Are you coming for me now?

Please.

yes.

He can feel himself shimmering at pulse points. Mostly beneath clothes, but still something he should probably visit a washroom to tidy up. And his body is pulled tight, humming with the need for Crowley. He can picture Crowley on his sofa, now: limbs post-coitally akimbo, shirt undone, jeans shoved down over narrow hips, fingertips at rest just there where he reaches down to hold Aziraphale, hard, against him as he reaches climax. As if Aziraphale would ever pull away. It's still a breathtaking intimacy that now he knows what Crowley looks like after orgasm: flushed and languid, even his hair a deeper shade of amber, eyes sleepy and satisfied. That Aziraphale has caused that sort of joy with words alone ... well.

He sits very still and considers his own outwardly-tidy form. He's wearing one of his favorite tartan suits with the matching waistcoat; he had let Crowley tie the purple bowtie. A.Z. Fell has appearances to keep up in certain circles, after all. And the more layers he puts on the more Crowley has to teasingly remove at the end of the day.

He might be outwardly tidy but Aziraphale feels anything but tidy inside.

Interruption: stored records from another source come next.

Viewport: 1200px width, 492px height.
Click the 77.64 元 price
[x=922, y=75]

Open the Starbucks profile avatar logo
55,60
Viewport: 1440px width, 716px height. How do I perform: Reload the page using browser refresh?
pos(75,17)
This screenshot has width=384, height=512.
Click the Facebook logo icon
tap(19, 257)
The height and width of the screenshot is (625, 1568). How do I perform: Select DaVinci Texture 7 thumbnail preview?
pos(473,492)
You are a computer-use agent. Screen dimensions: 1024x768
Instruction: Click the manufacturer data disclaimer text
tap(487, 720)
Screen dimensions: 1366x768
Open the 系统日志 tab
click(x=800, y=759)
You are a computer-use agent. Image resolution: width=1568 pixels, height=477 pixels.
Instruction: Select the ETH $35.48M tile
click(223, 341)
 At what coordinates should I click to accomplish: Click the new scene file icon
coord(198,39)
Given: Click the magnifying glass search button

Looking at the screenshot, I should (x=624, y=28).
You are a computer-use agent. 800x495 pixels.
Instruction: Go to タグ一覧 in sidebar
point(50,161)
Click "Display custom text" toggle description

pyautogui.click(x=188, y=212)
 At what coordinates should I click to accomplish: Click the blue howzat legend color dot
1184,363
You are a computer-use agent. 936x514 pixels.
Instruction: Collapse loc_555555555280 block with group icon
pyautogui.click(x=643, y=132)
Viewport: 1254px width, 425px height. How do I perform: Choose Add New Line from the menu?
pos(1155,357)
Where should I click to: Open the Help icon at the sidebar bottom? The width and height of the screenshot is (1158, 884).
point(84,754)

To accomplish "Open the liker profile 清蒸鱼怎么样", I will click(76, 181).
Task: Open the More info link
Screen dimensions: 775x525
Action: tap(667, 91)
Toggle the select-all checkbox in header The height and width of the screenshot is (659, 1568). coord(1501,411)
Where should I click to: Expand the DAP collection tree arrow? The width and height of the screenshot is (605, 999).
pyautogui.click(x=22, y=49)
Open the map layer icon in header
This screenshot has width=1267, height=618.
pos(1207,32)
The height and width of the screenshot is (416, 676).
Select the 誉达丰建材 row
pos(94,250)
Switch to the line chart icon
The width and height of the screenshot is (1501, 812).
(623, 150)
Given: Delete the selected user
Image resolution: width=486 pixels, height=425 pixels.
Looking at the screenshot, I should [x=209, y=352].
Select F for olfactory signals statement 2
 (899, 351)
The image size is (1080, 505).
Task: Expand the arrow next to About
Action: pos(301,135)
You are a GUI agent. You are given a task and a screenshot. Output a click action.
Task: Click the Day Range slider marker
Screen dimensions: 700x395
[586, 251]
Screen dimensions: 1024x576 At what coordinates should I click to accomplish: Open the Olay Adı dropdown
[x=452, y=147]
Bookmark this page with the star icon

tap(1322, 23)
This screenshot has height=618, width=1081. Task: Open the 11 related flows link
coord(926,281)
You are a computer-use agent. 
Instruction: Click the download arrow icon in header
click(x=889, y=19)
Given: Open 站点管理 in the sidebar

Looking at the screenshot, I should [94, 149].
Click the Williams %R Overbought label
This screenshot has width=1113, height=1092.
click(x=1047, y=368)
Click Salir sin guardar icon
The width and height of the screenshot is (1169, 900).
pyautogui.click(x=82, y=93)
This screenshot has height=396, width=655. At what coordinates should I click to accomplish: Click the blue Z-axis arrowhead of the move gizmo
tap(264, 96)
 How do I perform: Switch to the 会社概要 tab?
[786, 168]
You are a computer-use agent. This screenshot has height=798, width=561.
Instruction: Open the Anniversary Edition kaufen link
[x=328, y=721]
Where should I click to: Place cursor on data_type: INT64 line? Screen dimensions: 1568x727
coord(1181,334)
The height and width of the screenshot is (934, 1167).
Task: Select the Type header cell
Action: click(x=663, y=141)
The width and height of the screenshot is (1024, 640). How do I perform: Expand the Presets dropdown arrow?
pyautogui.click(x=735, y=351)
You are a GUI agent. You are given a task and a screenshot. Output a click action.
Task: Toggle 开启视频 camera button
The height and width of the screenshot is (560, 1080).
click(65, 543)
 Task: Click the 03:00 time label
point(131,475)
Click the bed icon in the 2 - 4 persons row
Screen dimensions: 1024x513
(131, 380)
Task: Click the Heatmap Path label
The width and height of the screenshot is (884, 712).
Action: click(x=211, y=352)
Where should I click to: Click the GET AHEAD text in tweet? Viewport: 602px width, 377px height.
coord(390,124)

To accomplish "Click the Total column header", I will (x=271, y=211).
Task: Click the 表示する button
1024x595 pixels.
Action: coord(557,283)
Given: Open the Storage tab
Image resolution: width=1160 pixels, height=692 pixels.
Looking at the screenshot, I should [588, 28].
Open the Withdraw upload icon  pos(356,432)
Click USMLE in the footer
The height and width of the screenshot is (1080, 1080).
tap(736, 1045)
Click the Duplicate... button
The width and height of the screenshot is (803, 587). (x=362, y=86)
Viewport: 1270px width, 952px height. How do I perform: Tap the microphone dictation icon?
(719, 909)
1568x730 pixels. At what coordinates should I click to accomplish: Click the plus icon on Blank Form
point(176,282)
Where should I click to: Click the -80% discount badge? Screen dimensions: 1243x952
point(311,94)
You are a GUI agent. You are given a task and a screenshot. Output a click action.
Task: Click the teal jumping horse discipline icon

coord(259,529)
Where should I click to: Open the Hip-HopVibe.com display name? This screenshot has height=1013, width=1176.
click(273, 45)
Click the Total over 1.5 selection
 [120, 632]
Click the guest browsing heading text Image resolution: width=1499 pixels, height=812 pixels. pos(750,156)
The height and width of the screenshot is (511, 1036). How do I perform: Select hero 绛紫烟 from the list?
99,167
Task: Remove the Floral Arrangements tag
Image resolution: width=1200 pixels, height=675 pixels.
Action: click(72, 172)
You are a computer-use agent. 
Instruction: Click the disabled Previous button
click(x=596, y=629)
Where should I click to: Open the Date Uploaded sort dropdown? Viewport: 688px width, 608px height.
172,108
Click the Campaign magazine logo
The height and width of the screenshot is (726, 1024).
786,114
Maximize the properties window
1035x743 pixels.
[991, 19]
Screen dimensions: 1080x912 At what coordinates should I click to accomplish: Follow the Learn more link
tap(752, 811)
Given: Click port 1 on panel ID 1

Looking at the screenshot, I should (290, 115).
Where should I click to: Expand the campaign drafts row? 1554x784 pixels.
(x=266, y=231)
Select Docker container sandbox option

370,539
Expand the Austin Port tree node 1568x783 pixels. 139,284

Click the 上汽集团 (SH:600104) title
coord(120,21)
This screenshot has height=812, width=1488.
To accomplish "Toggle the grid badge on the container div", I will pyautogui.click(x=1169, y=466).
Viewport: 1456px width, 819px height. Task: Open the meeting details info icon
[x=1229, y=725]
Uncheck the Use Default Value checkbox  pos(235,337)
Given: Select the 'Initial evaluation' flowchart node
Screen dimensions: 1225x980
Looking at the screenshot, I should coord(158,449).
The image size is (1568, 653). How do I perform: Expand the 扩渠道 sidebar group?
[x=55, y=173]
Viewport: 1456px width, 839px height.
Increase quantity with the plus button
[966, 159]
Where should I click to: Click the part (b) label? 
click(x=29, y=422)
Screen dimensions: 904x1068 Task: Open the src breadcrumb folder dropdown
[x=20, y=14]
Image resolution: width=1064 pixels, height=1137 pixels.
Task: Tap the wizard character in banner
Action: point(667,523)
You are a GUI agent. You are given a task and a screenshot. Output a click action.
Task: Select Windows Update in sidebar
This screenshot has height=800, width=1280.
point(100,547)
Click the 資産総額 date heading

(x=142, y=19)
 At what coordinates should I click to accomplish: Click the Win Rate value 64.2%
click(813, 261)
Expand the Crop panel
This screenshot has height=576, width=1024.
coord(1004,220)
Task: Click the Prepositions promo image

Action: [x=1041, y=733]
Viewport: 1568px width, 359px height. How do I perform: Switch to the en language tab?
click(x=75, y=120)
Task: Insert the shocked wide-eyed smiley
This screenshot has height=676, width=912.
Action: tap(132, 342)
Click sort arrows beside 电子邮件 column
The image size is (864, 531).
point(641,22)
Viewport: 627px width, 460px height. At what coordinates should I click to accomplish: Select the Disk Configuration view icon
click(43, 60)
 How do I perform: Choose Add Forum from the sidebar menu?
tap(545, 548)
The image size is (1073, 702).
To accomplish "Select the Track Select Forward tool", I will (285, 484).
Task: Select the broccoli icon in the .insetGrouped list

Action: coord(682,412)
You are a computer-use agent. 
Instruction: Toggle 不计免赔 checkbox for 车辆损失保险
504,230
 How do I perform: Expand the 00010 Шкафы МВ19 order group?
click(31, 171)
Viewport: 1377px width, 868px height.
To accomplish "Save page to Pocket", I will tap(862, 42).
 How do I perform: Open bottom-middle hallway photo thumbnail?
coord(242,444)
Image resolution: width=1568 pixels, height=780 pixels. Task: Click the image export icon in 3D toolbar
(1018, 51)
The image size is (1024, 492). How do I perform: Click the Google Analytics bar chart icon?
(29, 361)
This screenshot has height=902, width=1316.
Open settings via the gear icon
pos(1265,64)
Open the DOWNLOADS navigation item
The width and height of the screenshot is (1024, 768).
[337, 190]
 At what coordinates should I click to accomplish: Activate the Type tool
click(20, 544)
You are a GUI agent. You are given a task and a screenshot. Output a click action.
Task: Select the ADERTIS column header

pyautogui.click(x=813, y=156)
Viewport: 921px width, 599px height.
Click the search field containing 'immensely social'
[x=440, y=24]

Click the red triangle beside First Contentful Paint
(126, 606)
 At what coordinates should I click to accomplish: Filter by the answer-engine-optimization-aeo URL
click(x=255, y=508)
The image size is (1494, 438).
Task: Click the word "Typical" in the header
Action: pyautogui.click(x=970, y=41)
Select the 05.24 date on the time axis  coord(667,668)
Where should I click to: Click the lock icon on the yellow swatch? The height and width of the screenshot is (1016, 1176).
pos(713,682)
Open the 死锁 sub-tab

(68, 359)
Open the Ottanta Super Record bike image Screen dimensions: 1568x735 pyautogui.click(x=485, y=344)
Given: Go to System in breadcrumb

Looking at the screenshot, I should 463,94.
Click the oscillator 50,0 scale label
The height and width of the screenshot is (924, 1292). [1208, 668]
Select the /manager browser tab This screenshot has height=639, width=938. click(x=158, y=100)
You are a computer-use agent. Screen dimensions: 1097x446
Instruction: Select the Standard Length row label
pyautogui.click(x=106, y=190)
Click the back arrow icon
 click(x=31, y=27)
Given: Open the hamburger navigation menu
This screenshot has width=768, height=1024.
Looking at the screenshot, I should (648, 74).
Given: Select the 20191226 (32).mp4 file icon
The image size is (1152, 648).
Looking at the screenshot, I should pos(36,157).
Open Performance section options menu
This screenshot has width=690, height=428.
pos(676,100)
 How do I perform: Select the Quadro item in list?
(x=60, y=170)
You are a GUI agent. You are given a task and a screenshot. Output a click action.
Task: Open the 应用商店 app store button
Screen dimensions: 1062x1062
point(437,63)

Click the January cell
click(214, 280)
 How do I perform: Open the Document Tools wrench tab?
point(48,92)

He hadn't thought about that long-ago first orgasm since that night in July as he had first pulled Crowley out of the plush armchair, onto the sitting room floor, into his arms and thought: this.

Thiswas what he had imagined, and been unable to imagine, on that night so many years ago.

That first orgasm had shuddered out of him in a confused muddle of sensation. Not even quite what he now thought of as pleasure. It had been longing and loneliness. Reaching for pleasure, perhaps, but feeling it scatter the closer he got to it, until he was exhausted and empty of anything except the distant thrum that always reminded him that Crowley was here, on this planet, somewhere, and would eventually return to him.

He pulls out his pocket watch as a collector whose clothes speak of wealth pauses to inspect one of his folios. The bookshop had added this particular volume to the boxes he set aside for the event so he assumes someone here is the correct buyer. He doesn't think this human, though. Something about the nose. He has another hour before it's fashionably early to depart. Hopefully whomever needs the book will find him before then. Sushi and kisses are, after all, waiting for him in Soho.